>> START Extracted information
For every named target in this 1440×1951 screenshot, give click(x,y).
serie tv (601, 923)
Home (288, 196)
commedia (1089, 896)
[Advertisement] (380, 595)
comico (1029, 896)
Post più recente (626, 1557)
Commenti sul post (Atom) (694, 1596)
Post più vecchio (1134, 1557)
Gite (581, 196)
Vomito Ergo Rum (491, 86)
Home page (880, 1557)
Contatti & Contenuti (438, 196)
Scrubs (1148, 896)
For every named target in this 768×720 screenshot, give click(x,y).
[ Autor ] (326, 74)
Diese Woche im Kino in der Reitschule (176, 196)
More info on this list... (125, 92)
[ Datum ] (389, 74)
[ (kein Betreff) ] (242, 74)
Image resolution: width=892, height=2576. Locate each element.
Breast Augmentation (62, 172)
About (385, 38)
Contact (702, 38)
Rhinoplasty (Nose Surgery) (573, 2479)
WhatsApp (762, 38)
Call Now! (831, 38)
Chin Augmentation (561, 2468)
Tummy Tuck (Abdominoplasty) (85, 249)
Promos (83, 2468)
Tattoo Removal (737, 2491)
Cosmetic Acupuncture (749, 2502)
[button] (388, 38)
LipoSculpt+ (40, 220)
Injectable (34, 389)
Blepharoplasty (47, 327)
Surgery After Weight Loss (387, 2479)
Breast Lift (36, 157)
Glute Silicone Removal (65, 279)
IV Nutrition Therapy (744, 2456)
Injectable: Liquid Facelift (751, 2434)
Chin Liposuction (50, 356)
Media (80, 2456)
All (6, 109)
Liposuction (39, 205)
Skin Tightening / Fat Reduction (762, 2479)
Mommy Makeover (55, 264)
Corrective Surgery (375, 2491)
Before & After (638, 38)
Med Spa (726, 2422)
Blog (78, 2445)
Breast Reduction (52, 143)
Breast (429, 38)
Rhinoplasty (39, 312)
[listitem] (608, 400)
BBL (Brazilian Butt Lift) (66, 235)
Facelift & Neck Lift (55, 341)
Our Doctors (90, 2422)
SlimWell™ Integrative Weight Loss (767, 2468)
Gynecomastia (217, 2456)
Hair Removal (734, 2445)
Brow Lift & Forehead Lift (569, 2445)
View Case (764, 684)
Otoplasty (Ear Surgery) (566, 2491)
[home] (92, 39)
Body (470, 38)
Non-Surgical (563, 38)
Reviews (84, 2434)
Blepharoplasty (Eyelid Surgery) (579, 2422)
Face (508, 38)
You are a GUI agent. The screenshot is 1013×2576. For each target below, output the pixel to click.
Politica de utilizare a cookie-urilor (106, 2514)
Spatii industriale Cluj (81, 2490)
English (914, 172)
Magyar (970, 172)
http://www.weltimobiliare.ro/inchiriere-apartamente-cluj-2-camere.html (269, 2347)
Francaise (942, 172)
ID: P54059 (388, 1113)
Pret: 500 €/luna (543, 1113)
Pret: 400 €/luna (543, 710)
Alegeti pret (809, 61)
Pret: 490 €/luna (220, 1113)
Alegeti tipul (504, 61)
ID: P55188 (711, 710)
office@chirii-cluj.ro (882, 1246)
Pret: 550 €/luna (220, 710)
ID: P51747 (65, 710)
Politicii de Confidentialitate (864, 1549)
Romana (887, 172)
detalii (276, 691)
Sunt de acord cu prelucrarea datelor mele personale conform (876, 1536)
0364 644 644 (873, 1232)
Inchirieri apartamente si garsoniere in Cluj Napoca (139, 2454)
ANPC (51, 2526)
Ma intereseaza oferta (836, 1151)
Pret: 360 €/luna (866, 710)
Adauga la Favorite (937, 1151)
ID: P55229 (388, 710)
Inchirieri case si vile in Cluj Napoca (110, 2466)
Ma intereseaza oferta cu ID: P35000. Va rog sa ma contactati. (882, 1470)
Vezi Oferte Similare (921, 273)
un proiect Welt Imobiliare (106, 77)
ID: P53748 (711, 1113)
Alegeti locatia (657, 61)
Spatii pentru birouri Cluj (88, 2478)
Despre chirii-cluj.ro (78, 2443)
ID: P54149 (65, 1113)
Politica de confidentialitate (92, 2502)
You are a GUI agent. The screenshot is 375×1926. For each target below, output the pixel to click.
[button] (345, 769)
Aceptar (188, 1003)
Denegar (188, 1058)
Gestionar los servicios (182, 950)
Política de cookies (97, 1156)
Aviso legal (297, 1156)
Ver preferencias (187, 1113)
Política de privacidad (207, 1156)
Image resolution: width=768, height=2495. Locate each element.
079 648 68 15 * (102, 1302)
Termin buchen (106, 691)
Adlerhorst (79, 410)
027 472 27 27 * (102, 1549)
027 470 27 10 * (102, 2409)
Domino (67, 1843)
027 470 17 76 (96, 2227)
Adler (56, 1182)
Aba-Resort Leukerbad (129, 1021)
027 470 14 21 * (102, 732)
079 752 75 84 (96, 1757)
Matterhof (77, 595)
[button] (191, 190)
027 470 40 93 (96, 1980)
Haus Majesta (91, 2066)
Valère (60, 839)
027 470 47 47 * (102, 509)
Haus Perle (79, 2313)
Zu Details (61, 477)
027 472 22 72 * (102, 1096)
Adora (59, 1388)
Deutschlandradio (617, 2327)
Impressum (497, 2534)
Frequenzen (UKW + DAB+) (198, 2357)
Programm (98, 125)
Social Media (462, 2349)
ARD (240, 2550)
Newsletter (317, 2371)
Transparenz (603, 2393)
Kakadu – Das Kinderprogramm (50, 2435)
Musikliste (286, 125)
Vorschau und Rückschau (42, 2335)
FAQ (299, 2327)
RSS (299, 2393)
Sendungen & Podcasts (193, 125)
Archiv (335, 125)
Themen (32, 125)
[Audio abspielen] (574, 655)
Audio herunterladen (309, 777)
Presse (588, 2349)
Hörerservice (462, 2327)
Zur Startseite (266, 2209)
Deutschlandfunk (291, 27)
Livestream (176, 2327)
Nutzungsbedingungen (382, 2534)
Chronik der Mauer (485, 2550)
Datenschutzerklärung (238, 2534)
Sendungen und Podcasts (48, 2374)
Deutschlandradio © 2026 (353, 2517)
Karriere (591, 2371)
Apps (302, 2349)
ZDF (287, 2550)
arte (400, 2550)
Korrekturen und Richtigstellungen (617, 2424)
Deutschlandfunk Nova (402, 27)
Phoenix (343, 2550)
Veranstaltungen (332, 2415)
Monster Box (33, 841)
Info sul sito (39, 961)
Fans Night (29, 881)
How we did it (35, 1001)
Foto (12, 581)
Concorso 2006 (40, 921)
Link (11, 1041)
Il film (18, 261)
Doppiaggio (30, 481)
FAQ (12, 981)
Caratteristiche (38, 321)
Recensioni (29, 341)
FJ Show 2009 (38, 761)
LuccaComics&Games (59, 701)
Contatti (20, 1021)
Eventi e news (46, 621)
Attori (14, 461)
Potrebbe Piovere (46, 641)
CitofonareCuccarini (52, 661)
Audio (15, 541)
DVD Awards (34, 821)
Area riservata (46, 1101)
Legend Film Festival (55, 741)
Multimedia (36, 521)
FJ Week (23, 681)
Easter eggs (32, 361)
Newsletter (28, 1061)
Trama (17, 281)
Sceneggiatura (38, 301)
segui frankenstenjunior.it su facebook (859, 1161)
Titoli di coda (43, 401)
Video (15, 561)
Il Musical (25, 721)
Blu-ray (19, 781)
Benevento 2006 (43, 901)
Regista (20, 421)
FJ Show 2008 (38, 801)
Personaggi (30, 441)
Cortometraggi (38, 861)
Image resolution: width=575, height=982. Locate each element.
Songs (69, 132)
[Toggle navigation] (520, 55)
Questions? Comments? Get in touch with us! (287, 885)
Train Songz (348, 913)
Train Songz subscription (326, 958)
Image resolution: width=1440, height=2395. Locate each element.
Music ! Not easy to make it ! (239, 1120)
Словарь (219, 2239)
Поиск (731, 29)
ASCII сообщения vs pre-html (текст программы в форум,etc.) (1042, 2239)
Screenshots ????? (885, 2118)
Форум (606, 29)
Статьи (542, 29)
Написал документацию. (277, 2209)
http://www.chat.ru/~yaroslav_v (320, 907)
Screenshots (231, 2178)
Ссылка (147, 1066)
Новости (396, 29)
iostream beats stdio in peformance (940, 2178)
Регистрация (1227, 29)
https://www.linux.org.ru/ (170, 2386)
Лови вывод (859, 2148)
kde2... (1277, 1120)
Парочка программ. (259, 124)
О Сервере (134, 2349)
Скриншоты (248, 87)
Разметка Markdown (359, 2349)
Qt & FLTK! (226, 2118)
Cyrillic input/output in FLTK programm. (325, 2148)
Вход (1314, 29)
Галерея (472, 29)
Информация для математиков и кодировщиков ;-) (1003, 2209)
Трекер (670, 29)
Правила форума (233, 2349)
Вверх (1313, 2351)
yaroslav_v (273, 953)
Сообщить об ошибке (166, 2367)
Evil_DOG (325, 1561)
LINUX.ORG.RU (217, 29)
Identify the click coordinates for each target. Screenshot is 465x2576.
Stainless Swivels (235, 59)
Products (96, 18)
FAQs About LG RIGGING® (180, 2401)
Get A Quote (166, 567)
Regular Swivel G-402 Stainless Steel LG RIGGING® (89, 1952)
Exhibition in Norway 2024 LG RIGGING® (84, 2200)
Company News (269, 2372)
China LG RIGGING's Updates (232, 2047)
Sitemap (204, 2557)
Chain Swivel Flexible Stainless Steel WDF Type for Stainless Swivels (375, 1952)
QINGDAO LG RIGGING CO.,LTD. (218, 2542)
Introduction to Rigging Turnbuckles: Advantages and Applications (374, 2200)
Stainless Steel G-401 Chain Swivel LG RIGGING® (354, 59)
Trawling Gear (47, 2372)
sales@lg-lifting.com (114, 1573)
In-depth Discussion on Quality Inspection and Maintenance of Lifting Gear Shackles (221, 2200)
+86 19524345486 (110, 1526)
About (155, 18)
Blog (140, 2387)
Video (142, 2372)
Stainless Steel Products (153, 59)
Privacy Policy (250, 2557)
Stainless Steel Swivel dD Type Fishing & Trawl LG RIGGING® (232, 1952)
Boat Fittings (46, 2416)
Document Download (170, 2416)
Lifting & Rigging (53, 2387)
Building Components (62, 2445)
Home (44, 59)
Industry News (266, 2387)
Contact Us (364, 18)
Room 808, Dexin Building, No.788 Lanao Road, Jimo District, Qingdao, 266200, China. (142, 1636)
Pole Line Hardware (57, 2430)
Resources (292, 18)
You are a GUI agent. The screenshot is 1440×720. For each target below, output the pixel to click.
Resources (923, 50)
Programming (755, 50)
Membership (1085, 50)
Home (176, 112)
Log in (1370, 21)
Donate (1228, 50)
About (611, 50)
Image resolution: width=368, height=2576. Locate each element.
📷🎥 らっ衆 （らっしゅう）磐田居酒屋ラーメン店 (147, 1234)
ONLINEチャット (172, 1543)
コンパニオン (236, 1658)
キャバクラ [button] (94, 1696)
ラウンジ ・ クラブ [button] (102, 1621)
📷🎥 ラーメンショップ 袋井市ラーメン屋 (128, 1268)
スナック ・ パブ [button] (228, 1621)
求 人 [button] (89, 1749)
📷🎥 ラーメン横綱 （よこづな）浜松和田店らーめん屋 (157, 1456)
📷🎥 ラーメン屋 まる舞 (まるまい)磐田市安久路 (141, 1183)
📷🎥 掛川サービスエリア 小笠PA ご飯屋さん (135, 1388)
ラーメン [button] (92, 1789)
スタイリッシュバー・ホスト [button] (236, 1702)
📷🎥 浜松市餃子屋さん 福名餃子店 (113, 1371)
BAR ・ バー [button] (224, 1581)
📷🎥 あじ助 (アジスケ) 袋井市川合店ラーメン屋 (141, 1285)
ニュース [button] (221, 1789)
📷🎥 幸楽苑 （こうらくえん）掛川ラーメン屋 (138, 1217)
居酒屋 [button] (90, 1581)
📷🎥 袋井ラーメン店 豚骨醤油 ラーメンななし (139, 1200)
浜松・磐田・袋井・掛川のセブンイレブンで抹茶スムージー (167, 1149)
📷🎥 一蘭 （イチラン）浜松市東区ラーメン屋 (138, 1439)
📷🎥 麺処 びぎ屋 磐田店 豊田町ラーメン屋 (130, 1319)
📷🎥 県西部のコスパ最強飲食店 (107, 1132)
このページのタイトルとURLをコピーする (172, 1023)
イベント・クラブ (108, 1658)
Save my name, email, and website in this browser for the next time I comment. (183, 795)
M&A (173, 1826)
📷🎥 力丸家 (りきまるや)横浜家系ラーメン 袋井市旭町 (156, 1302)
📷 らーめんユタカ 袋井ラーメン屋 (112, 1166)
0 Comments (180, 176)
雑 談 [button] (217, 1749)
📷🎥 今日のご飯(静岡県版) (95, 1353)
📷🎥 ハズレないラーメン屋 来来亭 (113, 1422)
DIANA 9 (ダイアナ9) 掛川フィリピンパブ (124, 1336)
>> END Extracted information
- **The exercise**
Rewrite the items as a numbered list, from the first line through the line containing "Facelift & Neck Lift (55, 341)" (including that line), and omit any blank lines.

- **Task answer**
1. For every named target in this 1440×1951 screenshot, give click(x,y).
2. serie tv (601, 923)
3. Home (288, 196)
4. commedia (1089, 896)
5. [Advertisement] (380, 595)
6. comico (1029, 896)
7. Post più recente (626, 1557)
8. Commenti sul post (Atom) (694, 1596)
9. Post più vecchio (1134, 1557)
10. Gite (581, 196)
11. Vomito Ergo Rum (491, 86)
12. Home page (880, 1557)
13. Contatti & Contenuti (438, 196)
14. Scrubs (1148, 896)
15. For every named target in this 768×720 screenshot, give click(x,y).
16. [ Autor ] (326, 74)
17. Diese Woche im Kino in der Reitschule (176, 196)
18. More info on this list... (125, 92)
19. [ Datum ] (389, 74)
20. [ (kein Betreff) ] (242, 74)
21. Image resolution: width=892, height=2576. Locate each element.
22. Breast Augmentation (62, 172)
23. About (385, 38)
24. Contact (702, 38)
25. Rhinoplasty (Nose Surgery) (573, 2479)
26. WhatsApp (762, 38)
27. Call Now! (831, 38)
28. Chin Augmentation (561, 2468)
29. Tummy Tuck (Abdominoplasty) (85, 249)
30. Promos (83, 2468)
31. Tattoo Removal (737, 2491)
32. Cosmetic Acupuncture (749, 2502)
33. [button] (388, 38)
34. LipoSculpt+ (40, 220)
35. Injectable (34, 389)
36. Blepharoplasty (47, 327)
37. Surgery After Weight Loss (387, 2479)
38. Breast Lift (36, 157)
39. Glute Silicone Removal (65, 279)
40. IV Nutrition Therapy (744, 2456)
41. Injectable: Liquid Facelift (751, 2434)
42. Chin Liposuction (50, 356)
43. Media (80, 2456)
44. All (6, 109)
45. Liposuction (39, 205)
46. Skin Tightening / Fat Reduction (762, 2479)
47. Mommy Makeover (55, 264)
48. Corrective Surgery (375, 2491)
49. Before & After (638, 38)
50. Med Spa (726, 2422)
51. Blog (78, 2445)
52. Breast Reduction (52, 143)
53. Breast (429, 38)
54. Rhinoplasty (39, 312)
55. [listitem] (608, 400)
56. BBL (Brazilian Butt Lift) (66, 235)
57. Facelift & Neck Lift (55, 341)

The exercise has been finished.